Outros usuários narraram uas experiências com pacotes que nunca reduziram a velocidade após a estourar o limite contratual, mas recomendaram, sempre que possível, a opção pela rede ilimitada.

Enquanto o plano citado no fórum oferecia 50GB por mês, no Bbrasil um plano de 1 Mbps da empresa NET possui franquia de apenas 20 gb por mês. Considerando que um filme em HD da Netflix consuma 3GB por hora*, o assinante brasileiro desse plano conseguiria ver apenas 6 filmes em alta definição por mês – isso se ele não gastar a franquia com outras atividades como navegar no Facebook ou fazer uma videoconferência.
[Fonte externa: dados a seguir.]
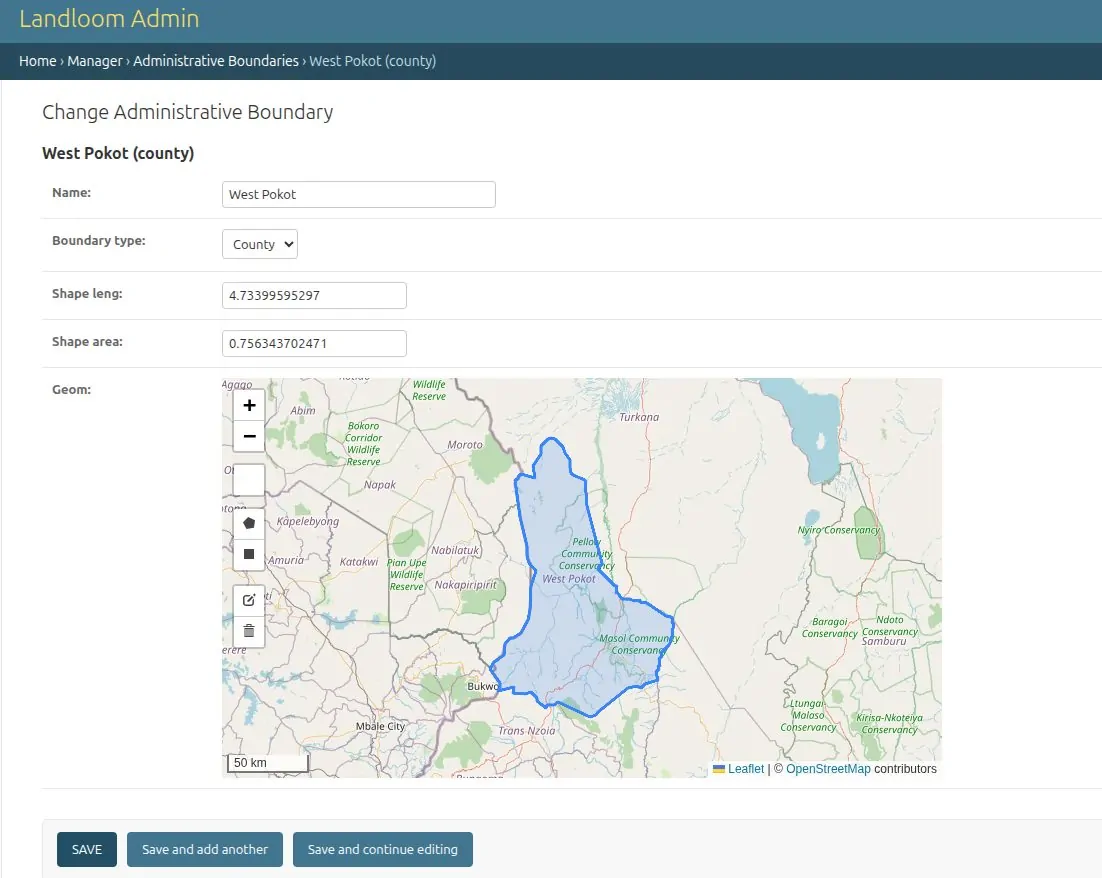Click the edit layers pencil icon

tap(248, 599)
Depois de estourar o limite, o contrato da Net informa que a empresa poderá reduzir a velocidade do usuário.

No caso da empresa Vivo (que adquiriu recentemente a GVT) um plano de 4 Mbps promete a mesma franquia de 50GB, que é suficiente para ouvir 13 dias seguidos de música ou rádio web (150 MB por hora) ou, então, baixar apenas um game que possui em média 50 GB.

Depois de estourar o limite, o contrato da Vivo alerta que poderá reduzir a velocidade ou, até mesmo, bloquear a internet a critério exclusivo da empresa. Veja o trecho abaixo:


As empresas OI e TIM não entraram no comparativo porque seus contratos, promocionalmente, não restringem a navegação de acordo com o consumo do assinante. .

*O consumo de dados por tipo de atividade foi calculado de acordo com as informações disponíveis no site da empresa de consultoria Teleco.